Alistair MacLean’s first novel was entitled ‘H.M.S. Ulysses.’ It was based on the infamous Murmansk run. A dangerous convoy trip from America and England to send supplies to Russia. One of the most lethal convoys was the Murmansk Run across the North Atlantic and from Iceland to the Russian ports of Murmansk, Archangel, and Kola Inlet. It involved more hazards than in any other kind of naval duty. In addition, prior to the spring of 1943, when an effective Allied antisubmarine offensive got underway, ships and men making the so-called “Murmansk Run” had about a one in three chance of returning alive.

The icy waters of the North Atlantic and hunter-killer U-boats meant certain death to any crewman unlucky enough to have his ship torpedoed during the trip. Hence the great song by Woody Guthrie ‘The Rubin James.’

The second novel, which tied directly to the fall of Singapore, was entitled: ‘South by Java Head.’ Winston Churchill had called Singapore the “Gibraltar of the East.” An impregnable fortress at the heart of the British empire in the Far East.

When the island fortress fell to Japanese forces on February 15th 1941, it marked the beginning of the end for the British Empire’s extended colonies. The ‘jewel in the crown of the British Empire’, India, gained independence in 1947. Other British holdings followed: Burma in 1948, Malaya in 1957, and Singapore soon after. And it all began with the fall of Singapore.
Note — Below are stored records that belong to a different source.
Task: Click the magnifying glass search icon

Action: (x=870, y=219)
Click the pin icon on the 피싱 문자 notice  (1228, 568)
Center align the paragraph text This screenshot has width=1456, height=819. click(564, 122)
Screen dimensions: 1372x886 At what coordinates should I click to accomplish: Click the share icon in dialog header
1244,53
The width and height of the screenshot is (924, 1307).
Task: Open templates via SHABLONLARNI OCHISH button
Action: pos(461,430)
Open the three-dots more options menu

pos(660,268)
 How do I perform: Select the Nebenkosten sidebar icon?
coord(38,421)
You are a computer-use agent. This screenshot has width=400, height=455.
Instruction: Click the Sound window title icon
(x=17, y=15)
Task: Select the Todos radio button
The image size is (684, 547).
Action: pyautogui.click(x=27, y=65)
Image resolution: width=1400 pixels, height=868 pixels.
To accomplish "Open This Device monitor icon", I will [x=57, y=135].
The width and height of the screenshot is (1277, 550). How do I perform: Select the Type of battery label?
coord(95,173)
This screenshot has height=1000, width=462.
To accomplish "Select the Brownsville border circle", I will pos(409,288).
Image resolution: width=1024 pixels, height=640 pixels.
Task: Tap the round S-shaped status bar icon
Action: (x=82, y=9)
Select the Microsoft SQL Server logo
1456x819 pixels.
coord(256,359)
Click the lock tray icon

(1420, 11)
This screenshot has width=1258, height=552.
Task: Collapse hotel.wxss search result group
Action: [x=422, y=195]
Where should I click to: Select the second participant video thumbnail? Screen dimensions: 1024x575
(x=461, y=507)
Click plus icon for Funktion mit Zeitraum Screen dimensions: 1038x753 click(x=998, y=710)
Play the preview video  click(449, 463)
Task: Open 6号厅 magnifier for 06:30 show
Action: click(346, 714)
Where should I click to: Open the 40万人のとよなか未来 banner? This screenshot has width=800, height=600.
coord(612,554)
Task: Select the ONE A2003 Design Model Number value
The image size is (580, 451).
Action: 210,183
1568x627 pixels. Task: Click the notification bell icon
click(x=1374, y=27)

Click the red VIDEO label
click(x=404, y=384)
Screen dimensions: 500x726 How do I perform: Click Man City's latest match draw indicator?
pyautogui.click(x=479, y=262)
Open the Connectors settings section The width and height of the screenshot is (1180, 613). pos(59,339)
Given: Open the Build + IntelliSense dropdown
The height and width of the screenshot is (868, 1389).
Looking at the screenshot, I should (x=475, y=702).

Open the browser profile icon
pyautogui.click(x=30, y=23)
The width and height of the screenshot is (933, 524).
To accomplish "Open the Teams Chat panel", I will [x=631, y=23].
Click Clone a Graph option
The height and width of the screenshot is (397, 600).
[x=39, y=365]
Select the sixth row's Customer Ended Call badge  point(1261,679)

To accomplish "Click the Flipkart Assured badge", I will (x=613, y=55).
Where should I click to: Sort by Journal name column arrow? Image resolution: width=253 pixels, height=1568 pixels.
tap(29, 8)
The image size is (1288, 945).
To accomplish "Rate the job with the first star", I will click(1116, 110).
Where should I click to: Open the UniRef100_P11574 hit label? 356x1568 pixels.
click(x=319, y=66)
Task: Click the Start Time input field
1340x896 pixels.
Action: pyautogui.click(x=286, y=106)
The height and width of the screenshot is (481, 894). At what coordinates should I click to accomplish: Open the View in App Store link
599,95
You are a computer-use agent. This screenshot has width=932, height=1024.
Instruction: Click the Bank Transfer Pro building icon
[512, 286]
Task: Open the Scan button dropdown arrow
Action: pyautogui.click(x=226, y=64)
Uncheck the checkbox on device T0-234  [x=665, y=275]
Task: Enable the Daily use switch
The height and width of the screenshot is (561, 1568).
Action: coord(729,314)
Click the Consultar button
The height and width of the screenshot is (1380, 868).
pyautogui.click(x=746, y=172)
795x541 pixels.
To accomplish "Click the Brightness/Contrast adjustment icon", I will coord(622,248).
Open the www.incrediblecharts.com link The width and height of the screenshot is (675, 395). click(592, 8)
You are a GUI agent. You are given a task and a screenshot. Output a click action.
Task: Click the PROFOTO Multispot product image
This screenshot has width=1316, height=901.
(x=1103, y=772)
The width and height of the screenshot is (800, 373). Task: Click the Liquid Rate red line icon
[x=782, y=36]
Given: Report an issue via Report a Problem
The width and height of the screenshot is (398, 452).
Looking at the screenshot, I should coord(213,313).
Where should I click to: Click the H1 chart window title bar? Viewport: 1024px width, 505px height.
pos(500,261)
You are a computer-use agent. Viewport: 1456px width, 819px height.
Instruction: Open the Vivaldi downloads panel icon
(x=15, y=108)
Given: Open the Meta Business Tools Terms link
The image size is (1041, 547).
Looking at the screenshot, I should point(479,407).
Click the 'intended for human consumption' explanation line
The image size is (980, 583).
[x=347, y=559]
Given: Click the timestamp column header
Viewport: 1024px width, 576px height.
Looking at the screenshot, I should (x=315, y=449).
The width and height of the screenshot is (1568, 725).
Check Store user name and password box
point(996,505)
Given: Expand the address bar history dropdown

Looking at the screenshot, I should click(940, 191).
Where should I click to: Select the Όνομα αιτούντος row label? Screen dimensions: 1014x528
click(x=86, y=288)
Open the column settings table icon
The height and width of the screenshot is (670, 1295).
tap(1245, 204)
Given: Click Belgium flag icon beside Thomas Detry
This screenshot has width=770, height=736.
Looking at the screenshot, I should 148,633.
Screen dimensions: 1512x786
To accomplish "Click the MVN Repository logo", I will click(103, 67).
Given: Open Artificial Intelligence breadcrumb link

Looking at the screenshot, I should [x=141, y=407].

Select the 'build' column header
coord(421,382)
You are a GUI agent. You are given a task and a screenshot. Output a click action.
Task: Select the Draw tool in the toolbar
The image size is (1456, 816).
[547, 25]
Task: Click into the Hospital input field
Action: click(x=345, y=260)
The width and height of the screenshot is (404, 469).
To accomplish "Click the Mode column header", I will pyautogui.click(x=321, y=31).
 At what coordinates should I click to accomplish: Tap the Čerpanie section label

I’ve already written a 30-page treatment for my own novel about the fall of Singapore. It’s entitled: ‘Siloso,’ named after the last British fortress on the Island to fall to the invading Japanese soldiers. Right now it patiently waits behind other treatments for plays, screenplays and novels each shuffling around in my brain, trying to grab my full attention and a place at the head of my ‘to do’ list.